The 434th Flying Training Squadron at Laughlin Air Force Base, Texas, along with the 85th FTS, conducts primary flight training in the T-6A Texan II as part of the Specialized Undergraduate Pilot Training program.
The 434th FTS traces its lineage to the 434th Fighter Squadron which was activated on Oct. 15, 1943 during a buildup of Army Air Forces. The squadron was activated at Grand Central Air Terminal, California when it came under control of the 479th Fighter Group. Initial manning consisted of six officers, one warrant officer, and 16 enlisted men. Equipped with the Lockheed P-38 Lightning, pilots trained for combat. Incidentally, the German's called the P-38 the "Gabelschwanzteufel," translated as the fork-tailed or twin-tailed devil. That could be the reason the squadron has two devils on its emblem. In April 1944 they departed California for their base in England and arrived almost a month later.
On May 25, 1944, eleven days after the squadron's arrival in England, pilots flew their first combat mission. In the early hours of D-Day, nearly 120,000 Allied troops approached the French coast. Over 12,000 aircraft flew cover to provide support for interdiction and other support missions. The 434th pilots involved in this flew as many as three missions, returning to base only long enough to refuel and rearm. It wasn’t until July 29, 1944 that the 434 Fighter Squadron shot down its first aircraft. First Lt. Arthur F. Jeffrey, one of the original six pilots assigned to the squadron, bagged an Me-163 Komet. Over the next nine months squadron members flew bomber escort missions, attacked airfields, and even supported the beleaguered ground forces involved in the Battle of the Bulge. On April 25, 1945, pilots flew their last combat mission and 1st Lt. Hilton O. Thomas shot down the last aircraft credited to an Eighth Air Force pilot - an Arado 234 Blitz. Of the four aces produced by the 479th Fighter Group, three came from the 434th Fighter Squadron: Arthur F. Jeffery, Robin Olds, and George W. Gleason. Rapid demobilization took place as the war wound down, and by Dec. 1, 1945 the squadron had returned to the United States and was deactivated.
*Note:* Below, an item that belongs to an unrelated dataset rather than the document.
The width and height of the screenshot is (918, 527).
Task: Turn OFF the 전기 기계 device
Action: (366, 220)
Seven years year later, as the US started rebuilding its armed forces due to the Korean War and increased tensions with the Soviet Union, the 434th was reactivated as the 434th Fighter-Bomber Squadron. Equipped with the P-51 Mustang, pilots trained for interdiction and close air support missions. By July 1953, the squadron became an all-jet unit, flying the F-86F Sabre and the F-100A Super Sabre. The squadron participated in Exercise SAFE BRUSH, the largest joint exercise since the end of World War II. During this exercise, the 434th trained to deliver conventional and nuclear weapons. Four years after the introduction of the F-100A, the 434th received the Lockheed F-104C Starfighter. Soon the 434th started rotating to Spain where they augmented North Atlantic Treaty Organization forces countering the Warsaw Pact and assisted Air Defense Command by sitting alert in the US. While deployed to Spain in 1961, the squadron moved to Bitburg, Germany during the Berlin Crisis.
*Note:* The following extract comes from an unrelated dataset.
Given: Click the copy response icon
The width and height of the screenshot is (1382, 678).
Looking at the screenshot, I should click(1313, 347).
Shortly after their return to the US in December 1961, nearly all squadron personnel went to other units. The 434th remained unmanned until November 1966, at which time it gained the F-4C Phantom II and trained both US and foreign combat crews. The squadron became operational again in 1969, and deployed to Southeast Asia in 1972 where they flew combat missions over North and South Vietnam. In 1975, the squadron again reverted to an F-4 training squadron. In December 1976, all squadron personnel were once again reassigned.
In January 1977, the now, 434th Tactical Fighter Training Squadron moved to Holloman Air Force Base, New Mexico. There it performed the lead-in fighter training mission in the T-38 Talon, similar to today's introduction to fighter fundamentals. Squadron personnel trained US and foreign pilots, in addition to weapons system officers, bound for fighter and attack aircraft, as well as acting as aggressor forces for students in the A-10 flying training unit.
The squadron was once again deactivated from May 3, 1991 until 21 Jun 2007 when it was reactivated as the 434th Flying Training Squadron at Laughlin AFB, Texas. It’s mission was once again teaching Introduction to Fighter Fundamentals in the T-38 to new pilot training graduates before they moved on to fighter aircraft. It was reassigned on 24 August 2012 to begin instructing primary flight training in the T-6 Texan II. Today the 434th supports the second largest flying hour program and flies over 35,000 hours annually. The instructors develop fundamental skills critical to combat pilots, officers, and leaders by preparing students for follow-on training.